When you’re looking for help with your choice of career, it’s easy to take the first advice that comes your way – after all, it’s important and usually highly time-sensitive! Friends and family are often more than willing to tell you their thoughts. Careers are so important, however, that it’s always important to seek a second opinion. Look for advice from tenured professionals in the field that you are in or are looking to break into.

Whether it’s your first time in or you are looking to further your position within your current career, navigating your way through the path of career development can be a daunting endeavor. Knowing where to seek career advice can ease your transfer into a new career. Developing your identity, creating and maintaining your image, and preparing yourself to take advantage of emerging opportunities all contribute to your success in the workplace. Career planning is a personal plan to increase your value to an employer while focusing your career goals around your unique skills and ambitions.

Some excellent published works on career advice include: What Got You Here Won’t Get You There: How Successful People Become Even More Successful by Marshall Goldsmith and Mark Reiter; Your Career is an Extreme Sport: Focus Drive Excel by Eileen Gunn; Working Identity: Unconventional Strategies for Changing Your Career by Herminia Ibarra; and Rules for Renegades by Christine Comaford Lynch.

Some general career advice before you dive into the wealth of resources available onsite:

The first step to controlling your career path is to pay attention to your progress.
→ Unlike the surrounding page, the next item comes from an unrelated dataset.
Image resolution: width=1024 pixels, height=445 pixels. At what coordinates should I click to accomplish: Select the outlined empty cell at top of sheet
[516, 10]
Create frequent, and realistic, short-term goals and work hard to meet them. Ensure that your short-term goals are in line to help you meet your long-term career plans. Reevaluate these goals a couple of times per year to keep track of your progress. These goals can include taking on relevant side jobs, volunteering to gain experience, or returning to school for an advanced degree.

Keep your knowledge of your industry and your skill set current. Participate in any career-development opportunities offered by your employer, renew your licenses and certifications regularly, and stay connected to the larger industry outside of your own job and company. Self-motivation is the number one force pushing you to achieve.

Don’t let a company control your progress. If your place of employment lacks opportunities or promotes a culture that discourages progress, move on the greener pastures. Good companies allow their employees to grow along with them. If your company doesn’t allow you to branch out and continue to develop your skills, look for another company that does.

Knowing when to seek career advice is often intuitive. You may feel overlooked, neglected, or even bored. If you aren’t challenged by your position, if you aren’t allowed to grow at a comfortable pace, if you feel your work environment takes from you more than it gives, it may be time to consider seeking advice from a mentor or other resource.